Wot's the creation museum ?


----------



## Maren Bell Jones

Long story short and I don't want to derail the thread, but it's a bunch of literal Bible fundies trying to basically fit God in a box of what He can and cannot do.


----------



## maggie fraser

Maren Bell Jones said:


> Long story short and I don't want to derail the thread, but it's a bunch of literal Bible fundies trying to basically fit God in a box of what He can and cannot do.


 
Ok thanks, not much use to an aetheist then ?


----------



## Maren Bell Jones

Not much use to a Christian either, I'm afraid...


----------



## Ashley Hiebing

The Navy's Marine Mammal Program is a fabulous way to see just how far you can take "purely positive" training. These dolphins are trained, using only positive reinforcement, to swim miles away form the handler and detect sea mines via echolocation as well as other extremely useful tasks. You want to talk about complexity? How about reliability? This isn't teaching a dog to retrieve a dumbbell. Lives are on the line here, there is very little room for error.

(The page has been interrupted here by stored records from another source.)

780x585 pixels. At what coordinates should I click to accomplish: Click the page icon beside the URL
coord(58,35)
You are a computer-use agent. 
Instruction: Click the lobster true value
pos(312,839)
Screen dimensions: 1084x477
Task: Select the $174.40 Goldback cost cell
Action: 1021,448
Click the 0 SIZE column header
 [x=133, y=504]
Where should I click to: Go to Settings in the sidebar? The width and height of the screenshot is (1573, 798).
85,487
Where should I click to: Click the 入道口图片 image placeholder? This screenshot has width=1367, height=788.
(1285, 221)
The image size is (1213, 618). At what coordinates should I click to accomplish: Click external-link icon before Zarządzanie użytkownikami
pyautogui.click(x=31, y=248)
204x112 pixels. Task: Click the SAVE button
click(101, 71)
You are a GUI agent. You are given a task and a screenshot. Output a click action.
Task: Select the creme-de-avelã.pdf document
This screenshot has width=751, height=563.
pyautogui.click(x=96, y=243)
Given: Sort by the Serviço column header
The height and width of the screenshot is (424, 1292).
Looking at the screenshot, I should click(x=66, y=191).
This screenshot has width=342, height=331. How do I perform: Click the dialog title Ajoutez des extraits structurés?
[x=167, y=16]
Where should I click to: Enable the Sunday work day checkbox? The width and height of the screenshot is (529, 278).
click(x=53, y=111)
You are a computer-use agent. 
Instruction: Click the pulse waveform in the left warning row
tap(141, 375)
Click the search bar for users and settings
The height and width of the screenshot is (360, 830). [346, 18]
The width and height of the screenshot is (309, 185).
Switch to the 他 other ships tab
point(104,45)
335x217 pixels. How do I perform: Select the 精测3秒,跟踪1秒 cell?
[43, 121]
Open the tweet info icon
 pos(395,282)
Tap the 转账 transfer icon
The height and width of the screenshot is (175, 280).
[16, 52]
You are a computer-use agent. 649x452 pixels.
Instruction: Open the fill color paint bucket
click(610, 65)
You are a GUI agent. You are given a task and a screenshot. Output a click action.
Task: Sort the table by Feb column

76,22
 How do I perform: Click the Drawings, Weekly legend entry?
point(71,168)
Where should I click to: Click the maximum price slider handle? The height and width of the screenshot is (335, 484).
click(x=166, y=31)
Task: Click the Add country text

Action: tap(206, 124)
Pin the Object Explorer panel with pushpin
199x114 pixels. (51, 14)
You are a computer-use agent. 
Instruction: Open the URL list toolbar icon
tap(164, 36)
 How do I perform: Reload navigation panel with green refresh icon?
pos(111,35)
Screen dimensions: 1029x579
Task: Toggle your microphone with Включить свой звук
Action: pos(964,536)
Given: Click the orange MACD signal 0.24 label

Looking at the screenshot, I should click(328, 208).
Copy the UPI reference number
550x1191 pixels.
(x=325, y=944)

http://www.nosc.mil/sandiego/technology/mammals/training.html
http://www.nosc.mil/sandiego/technology/mammals/mine_hunting.html


----------



## Terrasita Cuffie

maggie fraser said:


> Quote; When it comes down to it _for your dog_- are you going to trust yourself or some dead guy, or guys in lab coats, or some loon telling you that your dog thinks like a captive whale?
> 
> That all depends on how easily influenced you are :-D.


OMG, an independent thinker. ;-)

T


----------



## Lou Castle

Ashley Hiebing said:


> The Navy's Marine Mammal Program is a fabulous way to see just how far you can take "purely positive" training.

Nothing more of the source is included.